The Move To Digitize Engineering in Textile Products
Updated: Nov 15
By Textile Technology Source
Dr. Caitlin Knowles, e-textile device engineer with AFFOA, moderated a panel at ATA’s Emerging Technologies Conference that featured Graham Sullivan, CEO of SEDDI Inc., which supplies newly created digital data and design development tools to the garment industry, and Dr. Matthew Trexler, director of materials science innovation research with Under Armour. The topic was “Developments in digital engineering for textile product design.”
One might assume that textile product manufacturers embraced this long ago, but this is not the case. Generally, the garment creation and production process currently relies on physical prototype iteration, and producers simply do not trust digital representations, the presenters say. To bridge the divide, AFFOA is in the process of mapping the industry’s needs for electrical and textile CAD and CAM tools for advanced textiles and has recently completed a “gap analysis” for digital engineering of advanced textiles products.
But why is progress in the digitalization of apparel taking so long? “The apparel industry is stuck in the past; executives don’t understand the problem,” Sullivan says. But concerns about the environmental costs of wasteful practices in the fashion industry, in particular, are mounting, giving digitalization more serious attention. The amount of material that ends up in landfills in the prototyping process alone is “something we find unacceptable,” Trexler says.

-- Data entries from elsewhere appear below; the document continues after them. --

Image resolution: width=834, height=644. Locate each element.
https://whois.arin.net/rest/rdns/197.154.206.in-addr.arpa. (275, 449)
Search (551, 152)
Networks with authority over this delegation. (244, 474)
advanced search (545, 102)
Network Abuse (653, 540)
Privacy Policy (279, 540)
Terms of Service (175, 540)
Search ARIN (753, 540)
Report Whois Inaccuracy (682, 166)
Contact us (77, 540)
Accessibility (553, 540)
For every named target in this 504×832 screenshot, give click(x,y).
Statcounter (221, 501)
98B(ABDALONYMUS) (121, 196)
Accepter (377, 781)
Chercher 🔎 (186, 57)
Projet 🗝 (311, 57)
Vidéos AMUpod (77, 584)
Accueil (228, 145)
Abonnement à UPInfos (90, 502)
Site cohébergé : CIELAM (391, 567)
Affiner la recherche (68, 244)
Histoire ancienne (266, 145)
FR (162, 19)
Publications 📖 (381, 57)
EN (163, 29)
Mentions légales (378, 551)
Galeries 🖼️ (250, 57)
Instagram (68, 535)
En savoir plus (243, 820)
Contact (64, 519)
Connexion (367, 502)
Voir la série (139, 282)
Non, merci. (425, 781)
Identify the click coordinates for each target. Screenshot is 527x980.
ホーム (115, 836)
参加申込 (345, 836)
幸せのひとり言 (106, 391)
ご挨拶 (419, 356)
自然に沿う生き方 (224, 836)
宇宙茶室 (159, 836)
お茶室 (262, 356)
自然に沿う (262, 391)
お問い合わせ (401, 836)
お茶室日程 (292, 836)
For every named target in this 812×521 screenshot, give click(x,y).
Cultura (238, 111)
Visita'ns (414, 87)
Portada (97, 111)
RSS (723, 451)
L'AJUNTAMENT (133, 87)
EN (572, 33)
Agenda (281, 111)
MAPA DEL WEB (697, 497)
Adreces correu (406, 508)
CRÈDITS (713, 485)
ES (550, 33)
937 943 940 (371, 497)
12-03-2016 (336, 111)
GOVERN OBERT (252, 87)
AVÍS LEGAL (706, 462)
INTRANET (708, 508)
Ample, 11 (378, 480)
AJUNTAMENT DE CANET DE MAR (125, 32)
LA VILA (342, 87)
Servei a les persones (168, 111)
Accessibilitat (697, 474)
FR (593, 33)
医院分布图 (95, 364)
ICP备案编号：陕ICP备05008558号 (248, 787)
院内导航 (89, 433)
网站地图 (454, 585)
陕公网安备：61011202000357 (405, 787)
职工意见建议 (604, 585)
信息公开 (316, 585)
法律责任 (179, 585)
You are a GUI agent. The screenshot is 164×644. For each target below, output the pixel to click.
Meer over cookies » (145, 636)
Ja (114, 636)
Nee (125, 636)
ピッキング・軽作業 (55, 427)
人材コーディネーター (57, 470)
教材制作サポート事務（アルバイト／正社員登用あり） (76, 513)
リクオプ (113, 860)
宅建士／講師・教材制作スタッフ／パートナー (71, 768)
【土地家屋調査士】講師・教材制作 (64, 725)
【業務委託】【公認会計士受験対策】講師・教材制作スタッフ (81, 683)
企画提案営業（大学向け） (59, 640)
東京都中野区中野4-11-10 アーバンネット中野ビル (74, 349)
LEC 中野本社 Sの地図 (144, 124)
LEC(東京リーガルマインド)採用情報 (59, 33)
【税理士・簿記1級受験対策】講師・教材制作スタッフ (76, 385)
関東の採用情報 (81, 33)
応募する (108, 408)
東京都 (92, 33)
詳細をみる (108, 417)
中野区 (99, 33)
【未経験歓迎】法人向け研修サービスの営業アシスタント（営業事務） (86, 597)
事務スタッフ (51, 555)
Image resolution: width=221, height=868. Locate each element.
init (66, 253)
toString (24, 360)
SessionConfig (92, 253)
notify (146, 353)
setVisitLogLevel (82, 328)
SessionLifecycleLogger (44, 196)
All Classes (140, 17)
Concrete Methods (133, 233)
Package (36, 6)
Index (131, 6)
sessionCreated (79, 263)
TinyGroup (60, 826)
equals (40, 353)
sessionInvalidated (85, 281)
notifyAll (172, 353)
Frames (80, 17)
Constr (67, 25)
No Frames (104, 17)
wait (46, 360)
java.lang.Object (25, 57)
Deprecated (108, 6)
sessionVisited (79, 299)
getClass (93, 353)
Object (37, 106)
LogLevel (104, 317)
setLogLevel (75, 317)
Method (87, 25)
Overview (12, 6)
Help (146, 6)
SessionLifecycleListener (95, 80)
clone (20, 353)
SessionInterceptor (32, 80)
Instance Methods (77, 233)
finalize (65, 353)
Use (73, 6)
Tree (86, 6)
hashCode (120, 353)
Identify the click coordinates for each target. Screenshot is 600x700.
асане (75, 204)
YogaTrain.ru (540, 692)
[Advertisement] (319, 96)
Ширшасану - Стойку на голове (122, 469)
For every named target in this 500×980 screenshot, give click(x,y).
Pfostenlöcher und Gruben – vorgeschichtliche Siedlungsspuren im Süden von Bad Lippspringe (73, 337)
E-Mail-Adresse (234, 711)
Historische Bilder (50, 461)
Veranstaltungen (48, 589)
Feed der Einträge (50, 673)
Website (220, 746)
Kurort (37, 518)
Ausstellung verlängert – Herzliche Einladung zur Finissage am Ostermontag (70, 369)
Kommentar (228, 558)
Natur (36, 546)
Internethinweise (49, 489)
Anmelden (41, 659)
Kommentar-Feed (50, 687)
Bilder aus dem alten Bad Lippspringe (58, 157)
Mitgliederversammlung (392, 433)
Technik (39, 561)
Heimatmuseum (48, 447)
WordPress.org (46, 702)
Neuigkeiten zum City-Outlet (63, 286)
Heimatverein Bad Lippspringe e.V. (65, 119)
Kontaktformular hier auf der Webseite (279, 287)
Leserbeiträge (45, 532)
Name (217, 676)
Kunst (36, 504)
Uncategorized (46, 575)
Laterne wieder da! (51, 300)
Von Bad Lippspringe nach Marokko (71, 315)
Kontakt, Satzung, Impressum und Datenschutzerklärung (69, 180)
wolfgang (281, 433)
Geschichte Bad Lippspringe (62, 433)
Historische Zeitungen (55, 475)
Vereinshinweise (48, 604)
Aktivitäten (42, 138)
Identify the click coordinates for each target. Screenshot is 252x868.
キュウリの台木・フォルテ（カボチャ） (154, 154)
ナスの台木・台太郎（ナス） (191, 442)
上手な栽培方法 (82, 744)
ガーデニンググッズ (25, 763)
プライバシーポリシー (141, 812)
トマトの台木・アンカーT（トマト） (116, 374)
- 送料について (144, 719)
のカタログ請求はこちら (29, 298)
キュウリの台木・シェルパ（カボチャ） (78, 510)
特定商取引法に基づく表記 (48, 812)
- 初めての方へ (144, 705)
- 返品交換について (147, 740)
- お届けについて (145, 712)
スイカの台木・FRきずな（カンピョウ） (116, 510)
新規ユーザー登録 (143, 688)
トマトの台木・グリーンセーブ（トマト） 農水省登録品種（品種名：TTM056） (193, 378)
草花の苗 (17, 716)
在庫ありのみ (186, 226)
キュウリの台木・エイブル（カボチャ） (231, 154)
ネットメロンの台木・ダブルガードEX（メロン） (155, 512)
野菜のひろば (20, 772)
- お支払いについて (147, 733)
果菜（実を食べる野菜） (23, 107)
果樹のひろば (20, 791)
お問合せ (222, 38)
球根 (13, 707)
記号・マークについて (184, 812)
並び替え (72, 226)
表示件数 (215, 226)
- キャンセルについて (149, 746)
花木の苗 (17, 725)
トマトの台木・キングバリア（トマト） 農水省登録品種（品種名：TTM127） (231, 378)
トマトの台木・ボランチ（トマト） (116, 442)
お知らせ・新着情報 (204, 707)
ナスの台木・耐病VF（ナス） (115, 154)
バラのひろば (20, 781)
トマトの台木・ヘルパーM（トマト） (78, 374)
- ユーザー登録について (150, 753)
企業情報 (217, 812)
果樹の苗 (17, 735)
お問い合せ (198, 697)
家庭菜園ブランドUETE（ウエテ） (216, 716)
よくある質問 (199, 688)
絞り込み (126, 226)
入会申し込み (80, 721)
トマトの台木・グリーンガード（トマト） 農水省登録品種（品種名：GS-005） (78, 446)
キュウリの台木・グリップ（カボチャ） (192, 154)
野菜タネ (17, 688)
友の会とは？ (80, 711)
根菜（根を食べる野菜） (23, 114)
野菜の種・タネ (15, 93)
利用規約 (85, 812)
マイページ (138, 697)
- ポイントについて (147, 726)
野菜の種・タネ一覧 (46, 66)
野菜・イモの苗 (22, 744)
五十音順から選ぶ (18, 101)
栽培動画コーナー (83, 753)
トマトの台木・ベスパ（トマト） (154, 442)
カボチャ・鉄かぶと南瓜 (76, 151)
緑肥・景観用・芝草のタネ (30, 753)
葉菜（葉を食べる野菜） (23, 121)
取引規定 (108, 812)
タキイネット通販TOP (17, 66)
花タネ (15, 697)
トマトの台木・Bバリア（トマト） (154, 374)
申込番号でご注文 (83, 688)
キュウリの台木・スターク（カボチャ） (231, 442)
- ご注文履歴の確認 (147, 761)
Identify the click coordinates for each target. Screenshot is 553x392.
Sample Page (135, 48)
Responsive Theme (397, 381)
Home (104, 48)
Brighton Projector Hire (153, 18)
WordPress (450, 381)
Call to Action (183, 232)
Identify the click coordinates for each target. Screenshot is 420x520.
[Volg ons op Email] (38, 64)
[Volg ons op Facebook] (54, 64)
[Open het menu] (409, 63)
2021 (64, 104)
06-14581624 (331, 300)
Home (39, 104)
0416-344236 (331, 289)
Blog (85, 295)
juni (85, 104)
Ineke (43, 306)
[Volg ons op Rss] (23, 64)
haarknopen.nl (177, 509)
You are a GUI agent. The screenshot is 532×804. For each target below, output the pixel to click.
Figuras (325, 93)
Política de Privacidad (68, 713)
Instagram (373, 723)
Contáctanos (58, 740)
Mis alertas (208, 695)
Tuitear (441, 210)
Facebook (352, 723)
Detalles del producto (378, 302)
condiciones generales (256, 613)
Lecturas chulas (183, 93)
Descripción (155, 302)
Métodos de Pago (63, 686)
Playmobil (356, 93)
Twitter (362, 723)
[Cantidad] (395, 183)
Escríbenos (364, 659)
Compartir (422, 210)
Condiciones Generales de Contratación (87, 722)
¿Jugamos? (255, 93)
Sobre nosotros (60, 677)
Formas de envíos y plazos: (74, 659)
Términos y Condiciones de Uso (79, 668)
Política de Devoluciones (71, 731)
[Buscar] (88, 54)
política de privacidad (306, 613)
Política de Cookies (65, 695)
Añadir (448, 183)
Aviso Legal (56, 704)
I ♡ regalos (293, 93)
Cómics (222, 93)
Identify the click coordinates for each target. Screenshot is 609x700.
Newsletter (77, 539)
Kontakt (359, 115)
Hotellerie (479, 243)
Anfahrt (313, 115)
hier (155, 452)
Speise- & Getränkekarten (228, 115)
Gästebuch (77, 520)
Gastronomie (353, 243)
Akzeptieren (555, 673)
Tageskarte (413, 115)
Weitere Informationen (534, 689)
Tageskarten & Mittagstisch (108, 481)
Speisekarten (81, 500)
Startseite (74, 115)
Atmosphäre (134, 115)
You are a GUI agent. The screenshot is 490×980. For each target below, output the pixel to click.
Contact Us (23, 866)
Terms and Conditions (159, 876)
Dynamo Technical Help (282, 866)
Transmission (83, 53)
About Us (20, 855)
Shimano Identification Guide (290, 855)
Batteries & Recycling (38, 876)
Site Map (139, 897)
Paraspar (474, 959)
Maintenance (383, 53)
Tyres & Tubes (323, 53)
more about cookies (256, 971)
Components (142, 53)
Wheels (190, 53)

”Digitalization is the solution to a more sustainable future for fashion,” says Sullivan. Although digital product creation (DPC) has been available for some time, the digital product development (DPD) component has been missing—as well as the ability of all digital information to be easily shared and used among participants, including those using more traditional methods.
“People need to see and feel apparel products,” Trexler says. There are new tools, but “there’s not one unified way to do it… The people that are doing this work can do things on the fly that computers can’t do. Software can do a pattern, maybe, but there’s this chain of tools that can’t talk to each other.”
Therein lies a problem that Sullivan’s company intends to solve, with “the ability to collaborate and share,” he says. “Right now, everybody is working in silos in design tools.”
Under Armour has engaged SEDDI Inc. to digitize its workflow. “It is possible with digital tools to come up with many more options before any physical prototype is made, which saves time, materials, money and is more sustainable,” Trexler says. In fact, a producer can know costs on material and labor, “down to the exact amount of thread needed for a single seam.”
“If you want to make a change, change it on paper, we used to say,” Sullivan says. “Now you can make changes with a few clicks on your computer screen, before you commit to a prototype.”